Do this: Reproduce the following lines verbatim, without any changes.

Material for this exercise:
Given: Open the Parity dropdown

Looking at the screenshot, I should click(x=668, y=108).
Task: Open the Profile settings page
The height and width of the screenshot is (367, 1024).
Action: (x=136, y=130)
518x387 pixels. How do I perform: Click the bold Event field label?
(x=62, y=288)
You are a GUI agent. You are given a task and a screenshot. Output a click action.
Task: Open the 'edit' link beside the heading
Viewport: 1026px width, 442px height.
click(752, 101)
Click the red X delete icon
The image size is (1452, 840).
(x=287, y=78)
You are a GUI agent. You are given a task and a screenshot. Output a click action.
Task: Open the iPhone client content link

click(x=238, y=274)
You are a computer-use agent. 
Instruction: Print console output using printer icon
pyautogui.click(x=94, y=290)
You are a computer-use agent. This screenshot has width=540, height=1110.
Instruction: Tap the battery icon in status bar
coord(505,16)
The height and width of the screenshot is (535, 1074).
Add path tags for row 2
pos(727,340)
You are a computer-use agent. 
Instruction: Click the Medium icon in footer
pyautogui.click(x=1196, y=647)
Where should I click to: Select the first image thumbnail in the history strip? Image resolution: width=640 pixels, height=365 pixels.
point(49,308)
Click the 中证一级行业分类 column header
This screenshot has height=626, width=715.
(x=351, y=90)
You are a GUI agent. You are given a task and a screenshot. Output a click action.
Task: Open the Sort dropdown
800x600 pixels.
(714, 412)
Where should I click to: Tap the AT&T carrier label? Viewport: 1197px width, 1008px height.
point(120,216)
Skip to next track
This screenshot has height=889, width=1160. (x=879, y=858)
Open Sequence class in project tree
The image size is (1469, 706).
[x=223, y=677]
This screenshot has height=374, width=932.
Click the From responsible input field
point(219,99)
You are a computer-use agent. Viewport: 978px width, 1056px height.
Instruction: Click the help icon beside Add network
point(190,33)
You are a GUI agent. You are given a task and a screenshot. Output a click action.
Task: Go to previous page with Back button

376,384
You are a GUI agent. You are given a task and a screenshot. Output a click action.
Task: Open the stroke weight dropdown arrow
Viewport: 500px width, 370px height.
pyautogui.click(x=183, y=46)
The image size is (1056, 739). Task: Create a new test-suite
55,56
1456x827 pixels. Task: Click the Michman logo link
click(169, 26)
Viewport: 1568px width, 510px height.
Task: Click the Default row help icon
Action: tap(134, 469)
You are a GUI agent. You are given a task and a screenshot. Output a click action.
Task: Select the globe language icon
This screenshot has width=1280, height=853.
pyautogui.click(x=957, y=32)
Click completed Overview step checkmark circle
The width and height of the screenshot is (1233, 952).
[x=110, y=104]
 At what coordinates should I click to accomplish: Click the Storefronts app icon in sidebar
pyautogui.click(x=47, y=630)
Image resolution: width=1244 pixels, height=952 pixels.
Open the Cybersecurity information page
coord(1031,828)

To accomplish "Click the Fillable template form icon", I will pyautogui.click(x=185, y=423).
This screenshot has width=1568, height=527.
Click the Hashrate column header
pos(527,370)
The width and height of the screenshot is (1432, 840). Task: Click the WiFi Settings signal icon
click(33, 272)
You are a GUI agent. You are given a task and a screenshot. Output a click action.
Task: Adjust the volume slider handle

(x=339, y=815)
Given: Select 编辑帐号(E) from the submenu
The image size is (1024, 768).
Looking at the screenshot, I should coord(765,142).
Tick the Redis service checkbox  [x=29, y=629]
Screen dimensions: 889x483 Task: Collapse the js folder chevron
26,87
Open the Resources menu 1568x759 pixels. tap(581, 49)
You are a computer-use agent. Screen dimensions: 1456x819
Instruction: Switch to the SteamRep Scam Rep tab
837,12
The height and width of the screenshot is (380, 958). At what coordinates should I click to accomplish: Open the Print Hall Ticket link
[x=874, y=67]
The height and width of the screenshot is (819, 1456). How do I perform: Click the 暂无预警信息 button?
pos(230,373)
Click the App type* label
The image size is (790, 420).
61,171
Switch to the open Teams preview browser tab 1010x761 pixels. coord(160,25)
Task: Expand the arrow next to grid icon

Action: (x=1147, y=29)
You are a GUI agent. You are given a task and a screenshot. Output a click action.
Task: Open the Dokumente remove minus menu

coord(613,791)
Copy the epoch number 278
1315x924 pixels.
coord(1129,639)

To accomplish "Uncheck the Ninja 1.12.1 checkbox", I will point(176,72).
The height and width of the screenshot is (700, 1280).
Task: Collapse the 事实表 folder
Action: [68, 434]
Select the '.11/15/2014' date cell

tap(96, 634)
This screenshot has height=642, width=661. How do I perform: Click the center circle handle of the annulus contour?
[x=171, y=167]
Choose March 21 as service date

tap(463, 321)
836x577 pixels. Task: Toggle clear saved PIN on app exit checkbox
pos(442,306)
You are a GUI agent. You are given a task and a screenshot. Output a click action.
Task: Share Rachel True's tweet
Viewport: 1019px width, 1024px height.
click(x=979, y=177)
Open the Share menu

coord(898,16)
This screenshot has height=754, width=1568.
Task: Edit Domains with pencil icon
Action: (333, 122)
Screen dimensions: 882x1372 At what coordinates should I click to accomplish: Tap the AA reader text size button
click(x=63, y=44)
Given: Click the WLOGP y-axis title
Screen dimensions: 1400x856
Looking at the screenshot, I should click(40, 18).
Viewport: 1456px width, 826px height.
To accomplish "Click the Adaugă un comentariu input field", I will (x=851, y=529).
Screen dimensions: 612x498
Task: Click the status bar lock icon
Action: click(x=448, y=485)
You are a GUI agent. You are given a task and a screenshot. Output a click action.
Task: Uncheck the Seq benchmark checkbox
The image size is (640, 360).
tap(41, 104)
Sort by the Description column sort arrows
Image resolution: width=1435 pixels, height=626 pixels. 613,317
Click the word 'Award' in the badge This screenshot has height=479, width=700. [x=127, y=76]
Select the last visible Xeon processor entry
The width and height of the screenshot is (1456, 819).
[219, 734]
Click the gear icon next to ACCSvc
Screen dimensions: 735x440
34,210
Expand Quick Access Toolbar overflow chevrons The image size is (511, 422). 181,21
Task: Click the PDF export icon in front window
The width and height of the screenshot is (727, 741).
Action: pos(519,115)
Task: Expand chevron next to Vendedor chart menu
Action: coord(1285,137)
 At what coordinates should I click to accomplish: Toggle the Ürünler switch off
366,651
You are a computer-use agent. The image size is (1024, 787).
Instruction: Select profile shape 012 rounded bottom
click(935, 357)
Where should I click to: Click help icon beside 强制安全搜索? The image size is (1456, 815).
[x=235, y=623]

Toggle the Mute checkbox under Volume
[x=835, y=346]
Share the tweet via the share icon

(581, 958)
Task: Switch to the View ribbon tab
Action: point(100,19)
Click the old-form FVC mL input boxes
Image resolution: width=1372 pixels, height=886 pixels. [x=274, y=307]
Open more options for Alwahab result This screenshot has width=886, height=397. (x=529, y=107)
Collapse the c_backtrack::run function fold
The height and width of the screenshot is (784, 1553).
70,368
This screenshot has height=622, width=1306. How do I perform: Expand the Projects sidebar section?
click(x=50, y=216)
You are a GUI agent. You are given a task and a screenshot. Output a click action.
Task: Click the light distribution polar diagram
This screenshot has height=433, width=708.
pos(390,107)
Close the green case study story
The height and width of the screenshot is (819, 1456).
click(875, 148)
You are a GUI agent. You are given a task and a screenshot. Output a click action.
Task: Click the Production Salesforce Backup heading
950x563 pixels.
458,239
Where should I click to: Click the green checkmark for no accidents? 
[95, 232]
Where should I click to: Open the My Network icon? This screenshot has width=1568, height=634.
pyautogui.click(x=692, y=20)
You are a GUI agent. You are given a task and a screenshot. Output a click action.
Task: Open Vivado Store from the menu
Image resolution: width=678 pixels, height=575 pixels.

Full output:
Given: Open the Parity dropdown

Looking at the screenshot, I should click(x=668, y=108).
Task: Open the Profile settings page
The height and width of the screenshot is (367, 1024).
Action: (x=136, y=130)
518x387 pixels. How do I perform: Click the bold Event field label?
(x=62, y=288)
You are a GUI agent. You are given a task and a screenshot. Output a click action.
Task: Open the 'edit' link beside the heading
Viewport: 1026px width, 442px height.
click(752, 101)
Click the red X delete icon
The image size is (1452, 840).
(x=287, y=78)
You are a GUI agent. You are given a task and a screenshot. Output a click action.
Task: Open the iPhone client content link

click(x=238, y=274)
You are a computer-use agent. 
Instruction: Print console output using printer icon
pyautogui.click(x=94, y=290)
You are a computer-use agent. This screenshot has width=540, height=1110.
Instruction: Tap the battery icon in status bar
coord(505,16)
The height and width of the screenshot is (535, 1074).
Add path tags for row 2
pos(727,340)
You are a computer-use agent. 
Instruction: Click the Medium icon in footer
pyautogui.click(x=1196, y=647)
Where should I click to: Select the first image thumbnail in the history strip? Image resolution: width=640 pixels, height=365 pixels.
point(49,308)
Click the 中证一级行业分类 column header
This screenshot has height=626, width=715.
(x=351, y=90)
You are a GUI agent. You are given a task and a screenshot. Output a click action.
Task: Open the Sort dropdown
800x600 pixels.
(714, 412)
Where should I click to: Tap the AT&T carrier label? Viewport: 1197px width, 1008px height.
point(120,216)
Skip to next track
This screenshot has height=889, width=1160. (x=879, y=858)
Open Sequence class in project tree
The image size is (1469, 706).
[x=223, y=677]
This screenshot has height=374, width=932.
Click the From responsible input field
point(219,99)
You are a computer-use agent. Viewport: 978px width, 1056px height.
Instruction: Click the help icon beside Add network
point(190,33)
You are a GUI agent. You are given a task and a screenshot. Output a click action.
Task: Go to previous page with Back button

376,384
You are a GUI agent. You are given a task and a screenshot. Output a click action.
Task: Open the stroke weight dropdown arrow
Viewport: 500px width, 370px height.
pyautogui.click(x=183, y=46)
The image size is (1056, 739). Task: Create a new test-suite
55,56
1456x827 pixels. Task: Click the Michman logo link
click(169, 26)
Viewport: 1568px width, 510px height.
Task: Click the Default row help icon
Action: tap(134, 469)
You are a GUI agent. You are given a task and a screenshot. Output a click action.
Task: Select the globe language icon
This screenshot has width=1280, height=853.
pyautogui.click(x=957, y=32)
Click completed Overview step checkmark circle
The width and height of the screenshot is (1233, 952).
[x=110, y=104]
 At what coordinates should I click to accomplish: Click the Storefronts app icon in sidebar
pyautogui.click(x=47, y=630)
Image resolution: width=1244 pixels, height=952 pixels.
Open the Cybersecurity information page
coord(1031,828)

To accomplish "Click the Fillable template form icon", I will pyautogui.click(x=185, y=423).
This screenshot has width=1568, height=527.
Click the Hashrate column header
pos(527,370)
The width and height of the screenshot is (1432, 840). Task: Click the WiFi Settings signal icon
click(33, 272)
You are a GUI agent. You are given a task and a screenshot. Output a click action.
Task: Adjust the volume slider handle

(x=339, y=815)
Given: Select 编辑帐号(E) from the submenu
The image size is (1024, 768).
Looking at the screenshot, I should coord(765,142).
Tick the Redis service checkbox  [x=29, y=629]
Screen dimensions: 889x483 Task: Collapse the js folder chevron
26,87
Open the Resources menu 1568x759 pixels. tap(581, 49)
You are a computer-use agent. Screen dimensions: 1456x819
Instruction: Switch to the SteamRep Scam Rep tab
837,12
The height and width of the screenshot is (380, 958). At what coordinates should I click to accomplish: Open the Print Hall Ticket link
[x=874, y=67]
The height and width of the screenshot is (819, 1456). How do I perform: Click the 暂无预警信息 button?
pos(230,373)
Click the App type* label
The image size is (790, 420).
61,171
Switch to the open Teams preview browser tab 1010x761 pixels. coord(160,25)
Task: Expand the arrow next to grid icon

Action: (x=1147, y=29)
You are a GUI agent. You are given a task and a screenshot. Output a click action.
Task: Open the Dokumente remove minus menu

coord(613,791)
Copy the epoch number 278
1315x924 pixels.
coord(1129,639)

To accomplish "Uncheck the Ninja 1.12.1 checkbox", I will point(176,72).
The height and width of the screenshot is (700, 1280).
Task: Collapse the 事实表 folder
Action: [68, 434]
Select the '.11/15/2014' date cell

tap(96, 634)
This screenshot has height=642, width=661. How do I perform: Click the center circle handle of the annulus contour?
[x=171, y=167]
Choose March 21 as service date

tap(463, 321)
836x577 pixels. Task: Toggle clear saved PIN on app exit checkbox
pos(442,306)
You are a GUI agent. You are given a task and a screenshot. Output a click action.
Task: Share Rachel True's tweet
Viewport: 1019px width, 1024px height.
click(x=979, y=177)
Open the Share menu

coord(898,16)
This screenshot has height=754, width=1568.
Task: Edit Domains with pencil icon
Action: (333, 122)
Screen dimensions: 882x1372 At what coordinates should I click to accomplish: Tap the AA reader text size button
click(x=63, y=44)
Given: Click the WLOGP y-axis title
Screen dimensions: 1400x856
Looking at the screenshot, I should click(40, 18).
Viewport: 1456px width, 826px height.
To accomplish "Click the Adaugă un comentariu input field", I will (x=851, y=529).
Screen dimensions: 612x498
Task: Click the status bar lock icon
Action: click(x=448, y=485)
You are a GUI agent. You are given a task and a screenshot. Output a click action.
Task: Uncheck the Seq benchmark checkbox
The image size is (640, 360).
tap(41, 104)
Sort by the Description column sort arrows
Image resolution: width=1435 pixels, height=626 pixels. 613,317
Click the word 'Award' in the badge This screenshot has height=479, width=700. [x=127, y=76]
Select the last visible Xeon processor entry
The width and height of the screenshot is (1456, 819).
[219, 734]
Click the gear icon next to ACCSvc
Screen dimensions: 735x440
34,210
Expand Quick Access Toolbar overflow chevrons The image size is (511, 422). 181,21
Task: Click the PDF export icon in front window
The width and height of the screenshot is (727, 741).
Action: pos(519,115)
Task: Expand chevron next to Vendedor chart menu
Action: coord(1285,137)
 At what coordinates should I click to accomplish: Toggle the Ürünler switch off
366,651
You are a computer-use agent. The image size is (1024, 787).
Instruction: Select profile shape 012 rounded bottom
click(935, 357)
Where should I click to: Click help icon beside 强制安全搜索? The image size is (1456, 815).
[x=235, y=623]

Toggle the Mute checkbox under Volume
[x=835, y=346]
Share the tweet via the share icon

(581, 958)
Task: Switch to the View ribbon tab
Action: point(100,19)
Click the old-form FVC mL input boxes
Image resolution: width=1372 pixels, height=886 pixels. [x=274, y=307]
Open more options for Alwahab result This screenshot has width=886, height=397. (x=529, y=107)
Collapse the c_backtrack::run function fold
The height and width of the screenshot is (784, 1553).
70,368
This screenshot has height=622, width=1306. How do I perform: Expand the Projects sidebar section?
click(x=50, y=216)
You are a GUI agent. You are given a task and a screenshot. Output a click action.
Task: Click the light distribution polar diagram
This screenshot has height=433, width=708.
pos(390,107)
Close the green case study story
The height and width of the screenshot is (819, 1456).
click(875, 148)
You are a GUI agent. You are given a task and a screenshot. Output a click action.
Task: Click the Production Salesforce Backup heading
950x563 pixels.
458,239
Where should I click to: Click the green checkmark for no accidents? 
[95, 232]
Where should I click to: Open the My Network icon? This screenshot has width=1568, height=634.
pyautogui.click(x=692, y=20)
You are a GUI agent. You are given a task and a screenshot. Output a click action.
Task: Open Vivado Store from the menu
Image resolution: width=678 pixels, height=575 pixels.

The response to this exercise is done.